The tritium story seems to have world-wide acceptance now
World-wide? Doubtful. Within the LENR community. Of course.
Which is why I was bringing up the method for detecting tritium. The 'industry standard' is the method described in:
"Tritium Analysis in Palladium with an Open System Analytical Procedure", K. Cedzynska, S. Barrowes, H. E. Bergeson, L. C. Knight, and F.G. Will, Fus. Tech., 20, (1991), 108
In fact, the paper above was recommended to me by a colleague for some work we were doing jointly.

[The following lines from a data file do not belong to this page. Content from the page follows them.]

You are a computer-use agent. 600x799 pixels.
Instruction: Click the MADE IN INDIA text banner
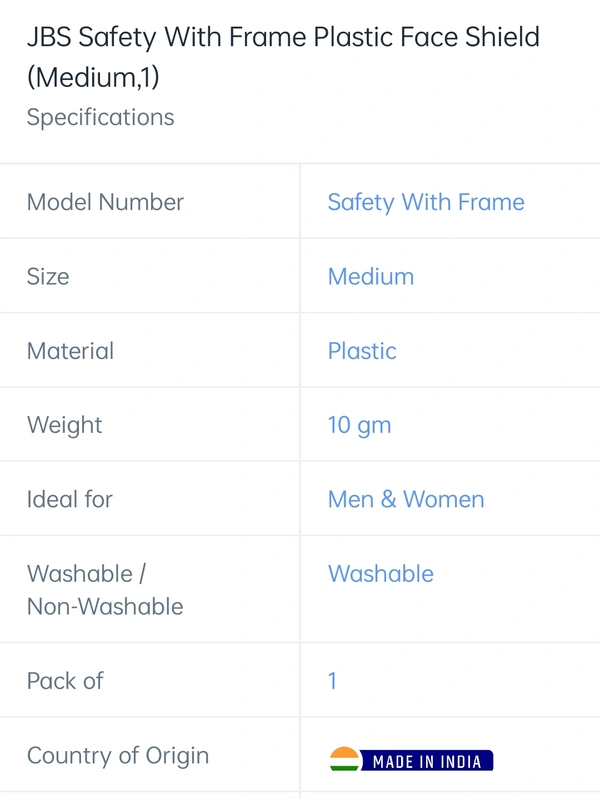(427, 761)
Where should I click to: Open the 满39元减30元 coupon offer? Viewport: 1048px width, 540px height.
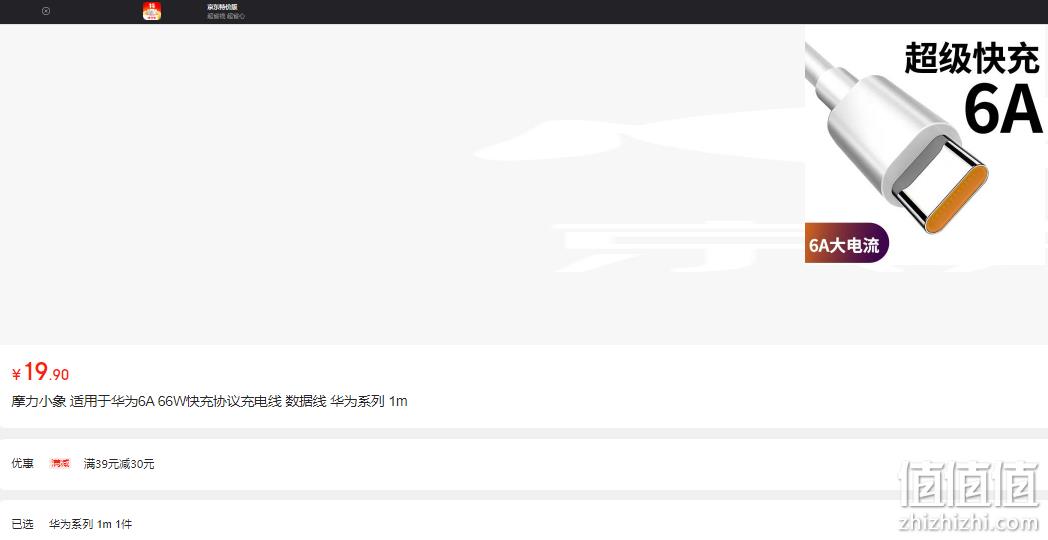tap(119, 464)
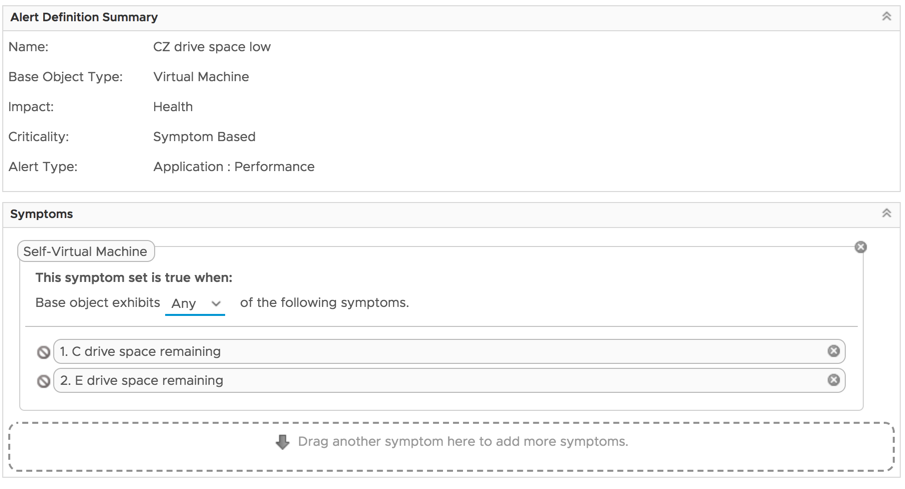Click the Virtual Machine base object value
The width and height of the screenshot is (905, 489).
pos(201,77)
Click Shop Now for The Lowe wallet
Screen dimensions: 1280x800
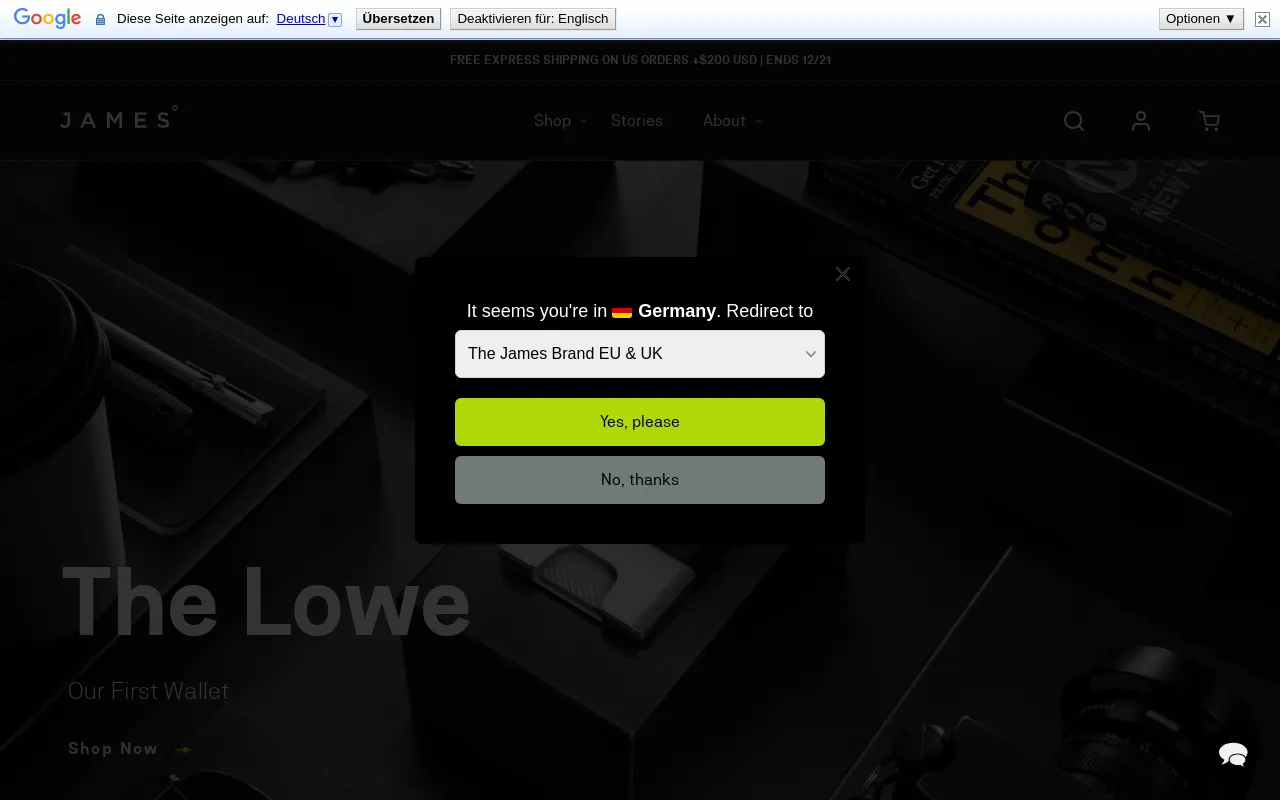pos(113,748)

In the conclusions, they mention this is the method used by Wolf, one of the first to claim T detection in F&P cells.
They also say: "Unfortunately, in evaluating the applicability of this analytical procedure for reliable tritium determination, we find the open-system technique to be sometimes subject to artificially high count rates (due to color effects in the solution and, possibly, to metal contaminants in the palladium), and also to artificially low count rates (due to possible loss of gaseous tritium during the various steps involved in the open-system procedure)."
Elsewhere in that section they note that "improper analytical procedures" could introduce tritium contamination. They go on to say; "the use of reliable techniques should be mandatory" and "A reliable technique ... has been developed and will be described in the near future".
IOW, the 'industry standard' method has some issues, at least according to Will, et al.
Will later published this:
"Closed-System Analysis of Tritium in Palladium", K. Cedzynska and F. G. Will, Fus. Tech., 22, (1992) 156,
that describes the improved method. However, that method uses a microdistillation, which is a real pain to do, very labor intensive. Plus, it also incorporates a catalytic gas recombination to catch lost tritium. As such it isn't normally used, since most samples in the nuclear business are well above the T limits where problems can arise with the interferents Will lists in his 1991 publication. The last sentence of the paper is: "Application of the closed-system procedure...is advisable to ascertain that there is no possibility for tritium contamination." IOW, "the best technique is this one". But the 'best' is not the 'standard', because of the work load of the best technique.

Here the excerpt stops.